Sammy cayó de rodillas y entró a gatas en su refugio, dejando caer a sus espaldas el telón de ramas.

De su montón de magras pertenencias, extrajo una botella de borgoña barato y la descorchó. Bebió un buen sorbo de vino caliente.

Sentado de espaldas contra la pared de madera, aferrando la botella con ambas manos, intentó olvidar lo que había visto. Olvidar era su única esperanza de afrontarlo. Ya no podía encarar los problemas de la vida cotidiana, ¿cómo iba a encarar algo tan extraordinario como el hombre de las ratas?

Un cerebro saturado de cocaína, sazonado con muchas otras drogas y marinado en alcohol, podía producir el más asombroso zoológico de alucinaciones. Y cuando su conciencia se lo reprochaba y Sammy procuraba cumplir uno de sus periódicos juramentos de sobriedad, la privación conducía al delirium tremens, que estaba poblado por fantasmagorías aún más pintorescas y amenazadoras. Pero ninguna era tan memorable y perturbadora como el hombre de las ratas.

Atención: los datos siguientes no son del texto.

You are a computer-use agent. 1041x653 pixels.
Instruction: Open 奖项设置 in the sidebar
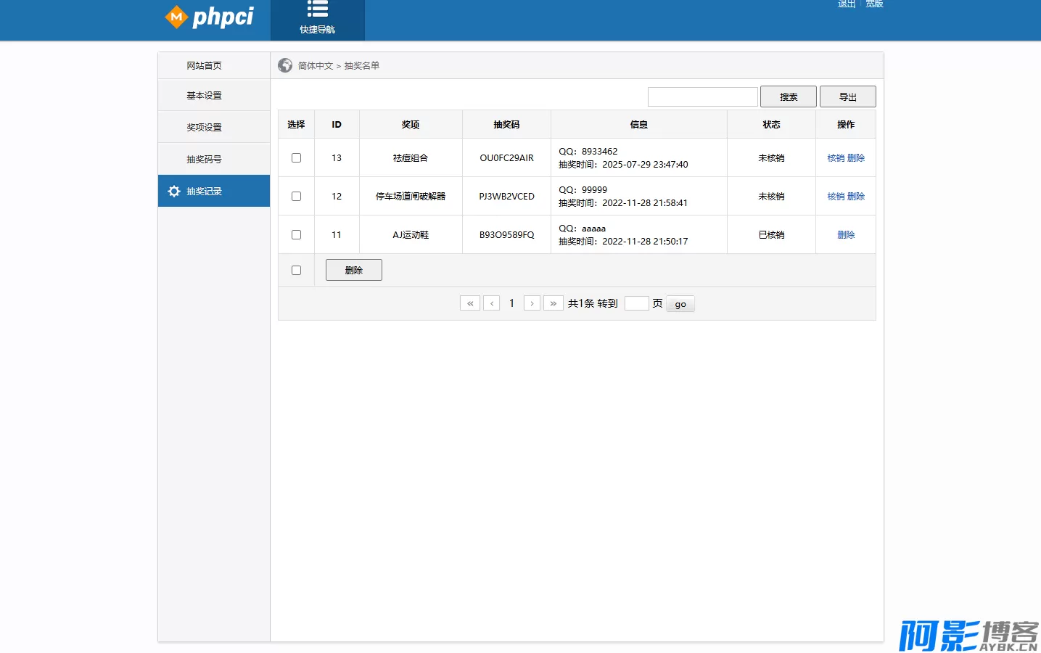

Bebió otro generoso sorbo de vino y apoyó la cabeza en la pared de la caja, aferrando la botella con ambas manos.

Cada día que pasaba, a Sammy le resultaba más difícil distinguir entre la realidad y la fantasía. Hacía tiempo que había perdido la confianza en sus percepciones, pero de algo estaba angustiosamente seguro: el hombre de las ratas era real. Imposible, fantástico, inexplicable… pero «real

Sammy no esperaba hallar respuesta a las preguntas que lo acuciaban. Tampoco podía dejar de preguntarse qué era esa criatura, de dónde venía, por qué deseaba atormentar y matar a un vagabundo harapiento y maltrecho cuya muerte —o cuya vida— no tenía la menor importancia para el mundo.

Bebió más vino.

«Treinta y seis horas. Tic-tac. Tic-tac».